In March 1942 he decided to escape to London to join the Free Czechoslovak Army. He took with him a map, matches, and a 10 English banknote. His one luxury was an extra pair of socks. He tore the star off his clothes.
Soon afterward, a sharp-eyed Slovak gendarme noticed Vrba was wearing two pairs of socks on an unseasonably hot day. The boy was arrested and sent to the Majdanek camp before being transferred to Auschwitz.
His number -- 44070 -- was tattooed on his left forearm.
In his 1986 memoir, Escape from Auschwitz, Vrba recalls that being offered a choice of locale for the tattoo was strangely comical, "like asking a man which side he would like his hair parted before his head was cut off."
More than a million Jews were executed in his two years at the camp, and Vrba narrowly escaped death on several occasions.
He says those puzzled by the Nazis' motives do not appreciate the way in which they waged war.
"Not one person was murdered," he says, "without being robbed." Property seized from Jews was given to Nazi collaborators in occupied countries, giving them a reason to execute all potential claimants.
The death factories had a commercial side, Vrba argues, generating untold profits from the gold, jewelry, clothes, and household possessions seized from prisoners.

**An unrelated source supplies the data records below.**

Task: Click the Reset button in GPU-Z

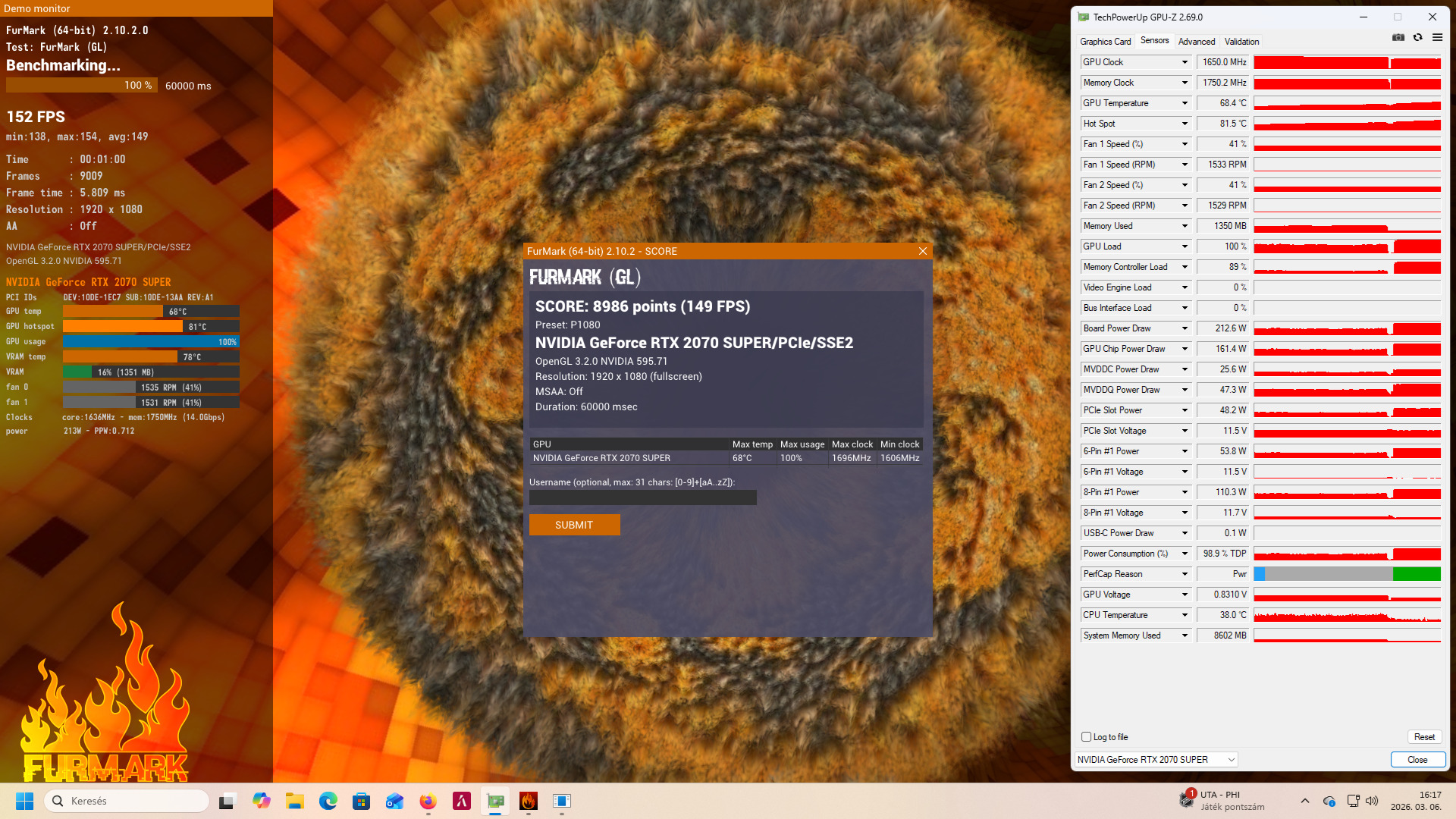Action: pos(1424,737)

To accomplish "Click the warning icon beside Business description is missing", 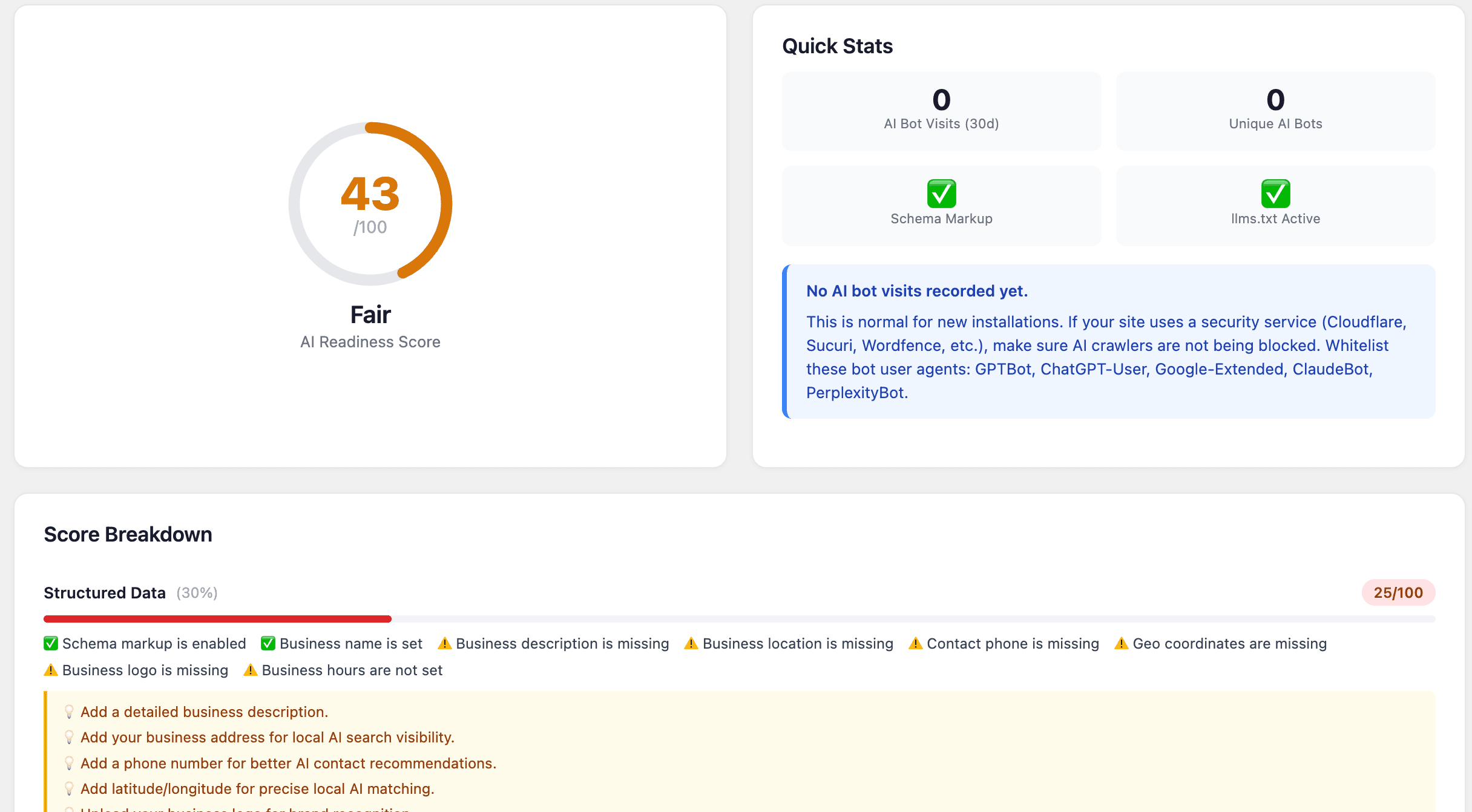I will [x=445, y=644].
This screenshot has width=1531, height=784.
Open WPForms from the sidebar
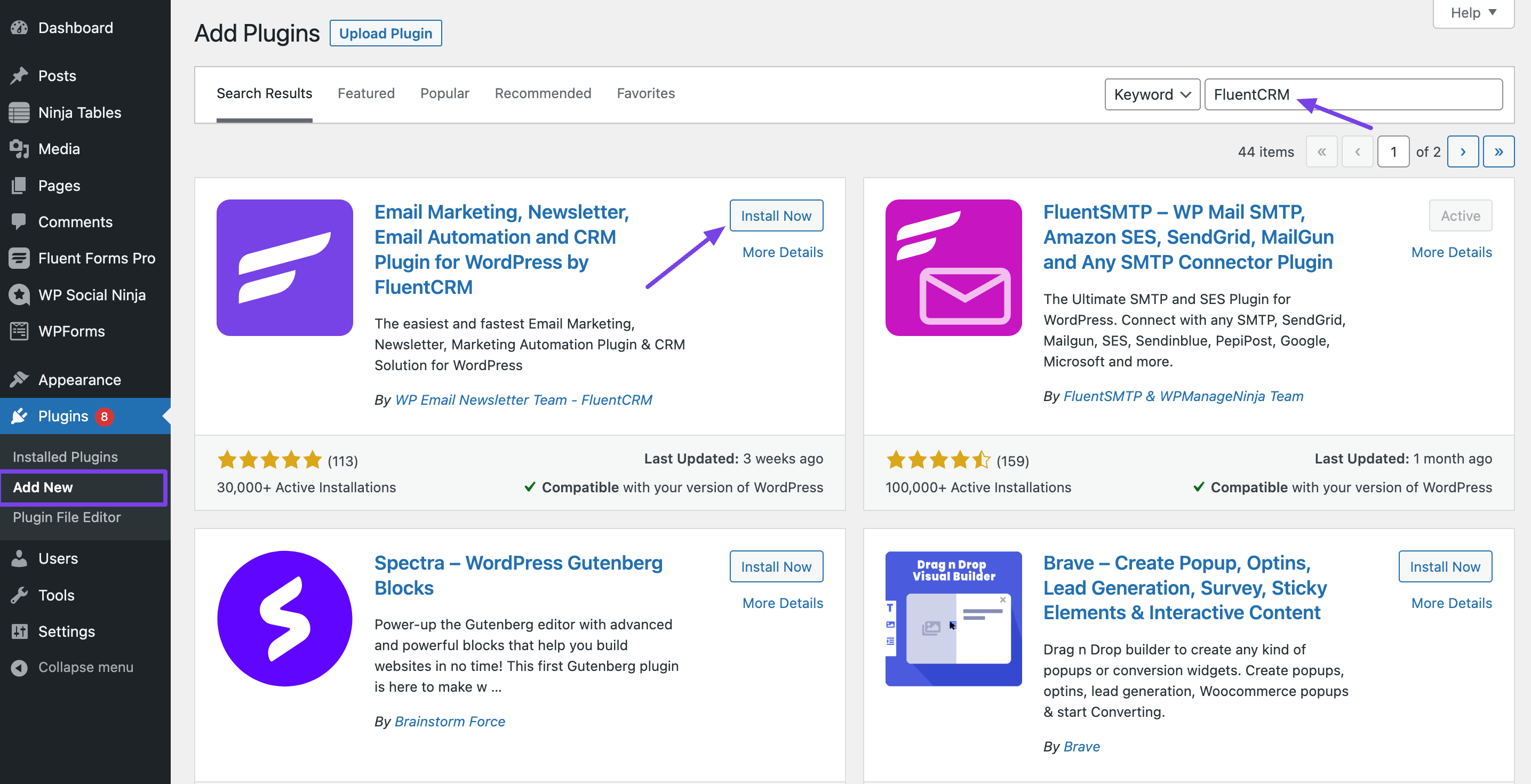pyautogui.click(x=20, y=331)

After escaping, he borrowed the name Vrba from a Czech killed by the Nazis. He adopted the name permanently after receiving military awards for service with the partisans.
As a biochemist after the war, he earned an international reputation for work on the chemistry of the brain.
He came to UBC to lecture on pharmacology in 1976, joining a faculty that included Dutch Nazi-collaborator Jacob Luitjens, who has since been deported and jailed in his native land.
Vrba is not surprised that Nazi apologists try to deny the Holocaust. "They can't enter politics because of the stigma of murdering children. So what do they do? Deny."
He remains wary of ardent patriots and extreme nationalists, in whom he sees the same motives as exhibited by the Nazis.
"When we speak of racial hatred, we are not only speaking about yesterday," he says, "but of today and tomorrow."